Related note regarding recycling: (a speculative idea)
Diamond does not dissolve in water or rot away so it has good potential to pollute the environment if it somehow manages to leave macroscopic chunks of machine phase.
Here is an idea how to make APM products biodegradable:
Instead of a thin diamond shell that is almost indestructible by all means of weathering and all of natures bio-attacks one adds a rather thick sacrificial layer that slowly dissolves or rubs off. This makes the hull. If the product is intended for longer use it may be replenishable from the inside. (Microcomponent dis-assembly will become harder with undefined outermost surfaces though)
One diamondoid material (of several that use abundant elements exclusively) that may be usable for this is I think periclase (= Magnesium Oxide = MgO). It is a salt that does only very slowly dissolve in water. If the whole product (not a nanofactory - rather drinking bottles and the other stuff that usually ends up swimming in the sea) shall be biodegradable one must forgo using diamond for all its internal parts too.
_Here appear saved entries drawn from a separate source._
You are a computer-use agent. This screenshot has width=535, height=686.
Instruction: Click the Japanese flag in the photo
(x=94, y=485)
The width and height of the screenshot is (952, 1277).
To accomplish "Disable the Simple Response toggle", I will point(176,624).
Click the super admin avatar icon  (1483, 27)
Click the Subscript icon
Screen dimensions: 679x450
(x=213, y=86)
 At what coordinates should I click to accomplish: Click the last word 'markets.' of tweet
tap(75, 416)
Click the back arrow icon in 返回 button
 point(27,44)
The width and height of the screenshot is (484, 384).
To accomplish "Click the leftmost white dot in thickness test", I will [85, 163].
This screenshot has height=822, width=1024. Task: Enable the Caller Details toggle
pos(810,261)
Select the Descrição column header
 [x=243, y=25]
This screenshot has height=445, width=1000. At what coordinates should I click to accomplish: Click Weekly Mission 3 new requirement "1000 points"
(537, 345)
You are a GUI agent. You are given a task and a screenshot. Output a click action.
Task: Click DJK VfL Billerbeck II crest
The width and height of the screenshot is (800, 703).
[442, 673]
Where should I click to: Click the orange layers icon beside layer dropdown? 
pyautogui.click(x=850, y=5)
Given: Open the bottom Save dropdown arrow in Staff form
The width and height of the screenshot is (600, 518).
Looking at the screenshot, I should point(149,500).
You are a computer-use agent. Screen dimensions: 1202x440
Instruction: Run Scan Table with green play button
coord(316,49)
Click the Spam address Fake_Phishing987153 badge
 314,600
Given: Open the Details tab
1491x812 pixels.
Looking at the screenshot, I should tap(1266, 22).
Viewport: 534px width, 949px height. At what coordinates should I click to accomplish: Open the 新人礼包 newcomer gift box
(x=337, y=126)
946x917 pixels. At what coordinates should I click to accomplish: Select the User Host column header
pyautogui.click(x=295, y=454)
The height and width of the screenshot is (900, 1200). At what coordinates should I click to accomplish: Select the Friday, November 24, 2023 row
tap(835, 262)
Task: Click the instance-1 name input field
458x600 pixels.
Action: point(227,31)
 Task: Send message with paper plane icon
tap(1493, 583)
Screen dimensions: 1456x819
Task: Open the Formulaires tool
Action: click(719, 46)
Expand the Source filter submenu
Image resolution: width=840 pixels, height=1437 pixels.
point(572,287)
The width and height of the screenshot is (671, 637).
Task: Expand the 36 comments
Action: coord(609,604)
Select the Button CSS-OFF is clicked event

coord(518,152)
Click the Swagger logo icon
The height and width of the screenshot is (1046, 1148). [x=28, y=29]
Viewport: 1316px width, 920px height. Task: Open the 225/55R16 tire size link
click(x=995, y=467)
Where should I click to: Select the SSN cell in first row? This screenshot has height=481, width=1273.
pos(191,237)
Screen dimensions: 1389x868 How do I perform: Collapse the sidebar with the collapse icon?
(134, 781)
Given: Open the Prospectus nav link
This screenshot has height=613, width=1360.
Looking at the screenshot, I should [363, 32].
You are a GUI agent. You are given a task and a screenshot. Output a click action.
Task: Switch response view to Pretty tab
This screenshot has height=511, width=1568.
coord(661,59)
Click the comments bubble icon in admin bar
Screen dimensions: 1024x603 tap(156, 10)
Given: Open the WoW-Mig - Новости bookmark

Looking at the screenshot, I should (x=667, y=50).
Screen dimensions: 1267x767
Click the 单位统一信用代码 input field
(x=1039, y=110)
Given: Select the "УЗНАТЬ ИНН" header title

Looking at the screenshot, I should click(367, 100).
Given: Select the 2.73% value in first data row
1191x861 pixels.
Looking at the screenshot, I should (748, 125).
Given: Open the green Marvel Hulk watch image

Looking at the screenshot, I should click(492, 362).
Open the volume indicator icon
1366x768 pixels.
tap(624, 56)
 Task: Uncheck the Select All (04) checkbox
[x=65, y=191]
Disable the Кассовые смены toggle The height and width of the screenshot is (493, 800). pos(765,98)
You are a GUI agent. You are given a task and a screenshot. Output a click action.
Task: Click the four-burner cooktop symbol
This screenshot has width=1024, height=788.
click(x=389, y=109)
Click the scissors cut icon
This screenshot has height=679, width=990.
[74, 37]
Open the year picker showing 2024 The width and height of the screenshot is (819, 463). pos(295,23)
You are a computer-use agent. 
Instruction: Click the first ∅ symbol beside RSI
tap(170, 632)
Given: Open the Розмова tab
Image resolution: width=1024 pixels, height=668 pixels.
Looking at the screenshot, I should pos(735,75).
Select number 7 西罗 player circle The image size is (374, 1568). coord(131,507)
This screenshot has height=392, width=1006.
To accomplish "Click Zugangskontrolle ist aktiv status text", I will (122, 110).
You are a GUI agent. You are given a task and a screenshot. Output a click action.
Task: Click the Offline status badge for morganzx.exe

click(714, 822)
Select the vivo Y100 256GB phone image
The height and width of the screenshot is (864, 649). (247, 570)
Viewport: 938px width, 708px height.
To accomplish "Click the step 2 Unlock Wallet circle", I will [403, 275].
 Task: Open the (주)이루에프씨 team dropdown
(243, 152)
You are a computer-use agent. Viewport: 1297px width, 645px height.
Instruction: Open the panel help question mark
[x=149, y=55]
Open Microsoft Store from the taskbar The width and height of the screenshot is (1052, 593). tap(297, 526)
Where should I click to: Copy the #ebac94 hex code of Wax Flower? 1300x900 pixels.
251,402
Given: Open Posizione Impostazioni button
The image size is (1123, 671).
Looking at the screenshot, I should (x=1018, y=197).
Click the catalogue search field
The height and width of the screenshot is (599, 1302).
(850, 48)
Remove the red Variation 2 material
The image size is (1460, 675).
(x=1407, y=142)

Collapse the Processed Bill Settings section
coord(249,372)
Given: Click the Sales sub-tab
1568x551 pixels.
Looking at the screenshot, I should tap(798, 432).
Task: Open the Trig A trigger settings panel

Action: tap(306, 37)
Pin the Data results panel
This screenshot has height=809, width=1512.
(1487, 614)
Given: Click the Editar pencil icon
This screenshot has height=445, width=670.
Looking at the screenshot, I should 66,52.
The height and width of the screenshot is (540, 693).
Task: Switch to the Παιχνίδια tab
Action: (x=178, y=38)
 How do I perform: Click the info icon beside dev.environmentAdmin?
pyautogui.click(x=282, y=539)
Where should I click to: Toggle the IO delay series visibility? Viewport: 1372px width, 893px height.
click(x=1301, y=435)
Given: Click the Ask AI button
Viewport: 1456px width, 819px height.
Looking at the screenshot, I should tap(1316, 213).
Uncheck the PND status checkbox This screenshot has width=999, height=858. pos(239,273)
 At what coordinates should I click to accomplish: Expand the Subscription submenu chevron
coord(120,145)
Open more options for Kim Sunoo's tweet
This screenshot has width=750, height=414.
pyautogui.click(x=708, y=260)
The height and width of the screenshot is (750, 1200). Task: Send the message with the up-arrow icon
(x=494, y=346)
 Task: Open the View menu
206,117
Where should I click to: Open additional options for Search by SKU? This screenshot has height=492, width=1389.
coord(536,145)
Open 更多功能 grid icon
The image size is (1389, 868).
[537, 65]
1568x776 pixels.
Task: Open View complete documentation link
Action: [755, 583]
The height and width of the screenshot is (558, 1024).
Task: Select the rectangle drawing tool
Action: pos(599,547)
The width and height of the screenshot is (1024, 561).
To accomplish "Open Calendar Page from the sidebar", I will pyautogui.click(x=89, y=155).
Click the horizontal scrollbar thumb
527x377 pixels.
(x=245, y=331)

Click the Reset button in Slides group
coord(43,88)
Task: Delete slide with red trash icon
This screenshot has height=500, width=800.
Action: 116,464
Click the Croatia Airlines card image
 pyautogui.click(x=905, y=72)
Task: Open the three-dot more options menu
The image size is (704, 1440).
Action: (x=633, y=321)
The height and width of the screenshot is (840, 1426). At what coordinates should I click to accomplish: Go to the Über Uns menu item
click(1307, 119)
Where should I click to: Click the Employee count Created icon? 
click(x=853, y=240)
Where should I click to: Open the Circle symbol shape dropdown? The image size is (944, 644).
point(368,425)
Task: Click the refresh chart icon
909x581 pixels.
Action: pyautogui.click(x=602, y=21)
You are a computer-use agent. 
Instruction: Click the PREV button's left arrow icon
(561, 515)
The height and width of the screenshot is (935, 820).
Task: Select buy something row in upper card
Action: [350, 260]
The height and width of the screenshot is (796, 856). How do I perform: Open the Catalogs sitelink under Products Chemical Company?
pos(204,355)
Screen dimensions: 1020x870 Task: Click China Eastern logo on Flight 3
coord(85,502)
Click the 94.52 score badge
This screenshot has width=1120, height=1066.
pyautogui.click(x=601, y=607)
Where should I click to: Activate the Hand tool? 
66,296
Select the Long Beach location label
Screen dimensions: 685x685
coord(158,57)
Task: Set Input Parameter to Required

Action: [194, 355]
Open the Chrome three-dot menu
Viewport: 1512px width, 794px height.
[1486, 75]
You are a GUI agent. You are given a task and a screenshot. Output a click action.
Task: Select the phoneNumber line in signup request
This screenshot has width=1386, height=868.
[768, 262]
Periclase wont work well for bearings though - anyone any idea whether it is possible to sensibly passivate such a salt for bearing interfaces - it should be usable for structural elements though. Quartz (a substance nature knows well) might be better usable for bearing surfaces. Oxygen bridges make it much more porous than C, Si, SiC and similar compounds though.
Btw I collect and classify many materials that may be suitable for advanced nano-fabrication here:
One of my favorites is the yet mysterious "beta carbon nitride" (no big chunks made yet)
Which is what you get when you make the most out of air.